- **Szczegóły zadania**:
Proszę odpowiedzieć: co według fragmentu o zielonej szkole jest pierwszym krokiem ku podjęciu decyzji o wysłaniu dziecka na wyjazd?

- **Podany fragment**:
________________

Warszawa

Jak przygotować dziecko do wyjazdu na zieloną szkołę?

Jak przygotować dziecko do wyjazdu na zieloną szkołę?

Dzieci są różne. Dla jednych kilkudniowa rozłąka z rodzicami to tylko atrakcja i świetna zabawa, dla innych wielka próba samodzielności. A rodzic, jak to rodzic, martwi się na zapas.
 

Pierwszym krokiem ku podjęciu właściwej decyzji o wysłaniu (lub nie) dziecka na zieloną szkołę, jest zebranie największej liczby informacji.

 

Dowiedz się wszystkiego

Szkoła na długo przed wyjazdem powinna zorganizować zebranie, aby przedstawić rodzicom szczegółowy program wycieczki, w tym nazwę i adres ośrodka. Zazwyczaj tego rodzaju wyjazdy organizują profesjonalne biura podróży, które udzielą informacji nt. standardu ośrodka, warunków w pokojach, posiłków, opieki medycznej czy środka lokomocji. Znany wcześniej powinien być również dokładny plan zajęć na każdy dzień pobytu. Obowiązkiem szkoły jest poinformowanie o osobach, które będą sprawować nad dziećmi opiekę, i tych, które prowadzić będą poszczególne zajęcia. Obraz całości dopełni przejrzenie w domu strony internetowej ośrodka.

 

Informacje powinny iść też w drugą stronę – od rodziców do organizatora. Istotną rzeczą będzie poinformowanie go o wszelkich dolegliwościach zdrowotnych dziecka. Wpisuje się je w dokumencie o stanie zdrowia dziecka, który wręcza rodzicom wychowawca klasy przed wyjazdem. W razie zgłoszeń o alergiach pokarmowych, organizator wycieczki powiadomi o nich kierownika ośrodka, aby dostosować odpowiednią dietę dla tego dziecka. Inne powszechne dolegliwości to np. alergie na ukąszenia owadów, pyłki roślin czy astma. W tym przypadku rodzic powinien dołączyć pisemną zgodę na ewentualne podawanie leków wraz ze szczegółowym opisem dawkowania. Na terenie ośrodka zazwyczaj znajduje się gabinet pielęgniarski, a kierownik wycieczki zawsze wyposażony jest w apteczkę, aby udzielić dziecku pierwszej pomocy. Co więcej, każdy ośrodek tego typu powinien współpracować z lokalnym szpitalem (należałoby się upewnić, czy tak jest rzeczywiście).

________________

- **Podane informacje**:
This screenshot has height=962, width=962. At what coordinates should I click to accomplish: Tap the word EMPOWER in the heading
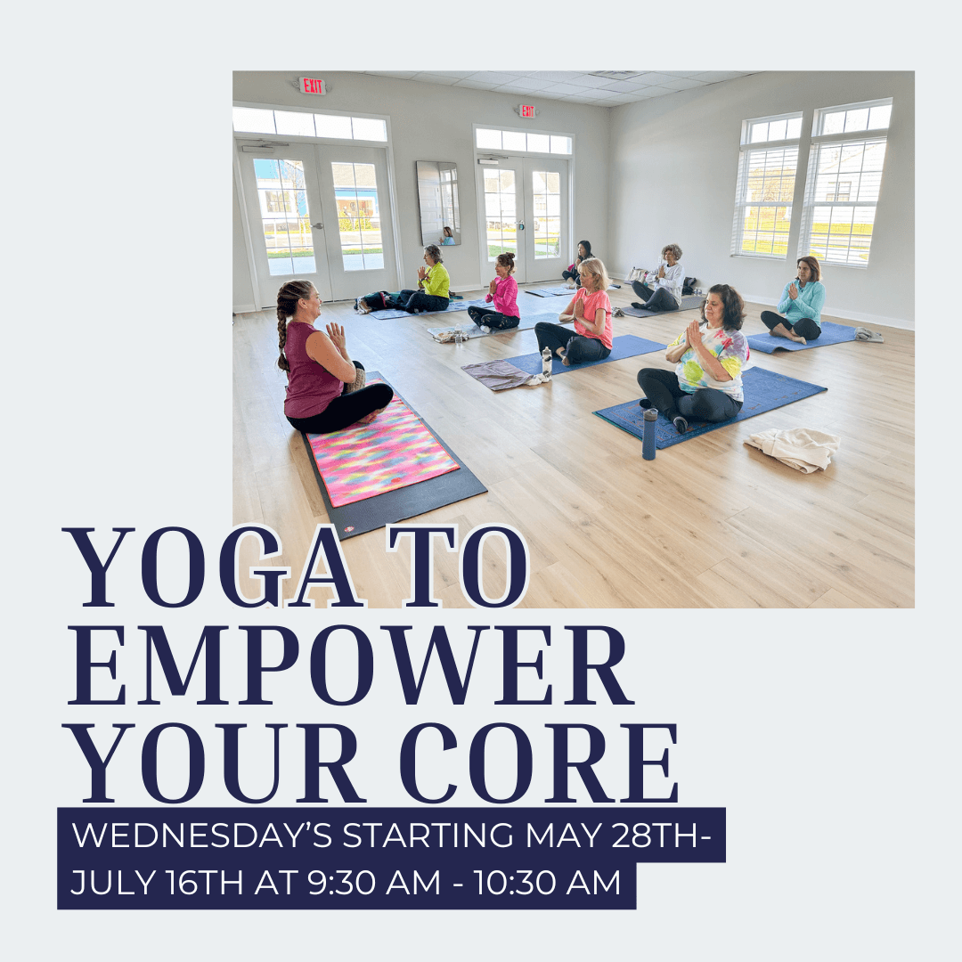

________________

- **Odpowiedź pisemna**:
Pierwszym krokiem jest zebranie największej liczby informacji.